By the way, AGM batteries are sensitive to high voltage and charging voltage should be decreased with increasing temperature from standard 25 C (negative temperature coefficient) and the charging voltage should be increased as the ambient temperature decreases from 25 C. Most AGMs use a value of 4 to 6 millivolts/C/cell or 24 to 36 millivolts/C for a 12 volt battery. What all this means is that to ensure long life for your AGMs, use a charging source with the correct charging profile for your AGMs and ensure that the charging source uses temperature compensation to adjust the charging voltage in all three stages.

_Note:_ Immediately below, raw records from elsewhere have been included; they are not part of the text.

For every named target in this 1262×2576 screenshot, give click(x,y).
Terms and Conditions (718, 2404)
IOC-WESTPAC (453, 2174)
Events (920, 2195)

Now for your specific questions:
Q2> A good rule of thumb is to charge flooded batteries with a charging source of 15 to 20% of capacity. AGMs can easily handle a charging source of 40% with thin plate pure lead (TPPL) batteries able to absorb a charging source of 100% of capacity. In your system the charger is a bit undersized.
Q3> I don't recommend mixing charging sources. With different charging algorithms, they won't generally play nice with each other.
Q4> The engine starter may use 250 amp x 5 seconds x 1 hr/3600 seconds = 0.35 amp-hrs (assuming a well tuned, 80 hp engine). With your alternator connected to the starting battery, it will take only a minute or two to charge your starting battery and for the 7610 to close to start charging your house battery. So far so good. The starting battery will be ready to go into float but the combined bank will look like a battery that needs to be bulk charged. In fact, the starting battery will share some of its charge with the house bank. As the alternator charges the combined system from bulk to absorbtion and then into float, the starting battery will end up being subjected to bulk and absorbtion voltage for a longer period of time than necessary. No current will flow into the starting battery after it has reached equilibrium. You cannot pack more electrons into the electro-chemical process than the electro-chemical process will allow at a given voltage and temperature.

The system described is not laboratory perfect but it is robust and will work well. I have designed and installed many systems in sail and power boats from 36' to 72' just as described and these systems perform very well.

I would recommend installing a Blue Sea 6006 switch in parallel with each of your 7610's. This switch will allow you to bypass the 7610 should the need arise.
Charlie Johnson
JTB Marine Corporation
"The Devil is in the details and so is salvation."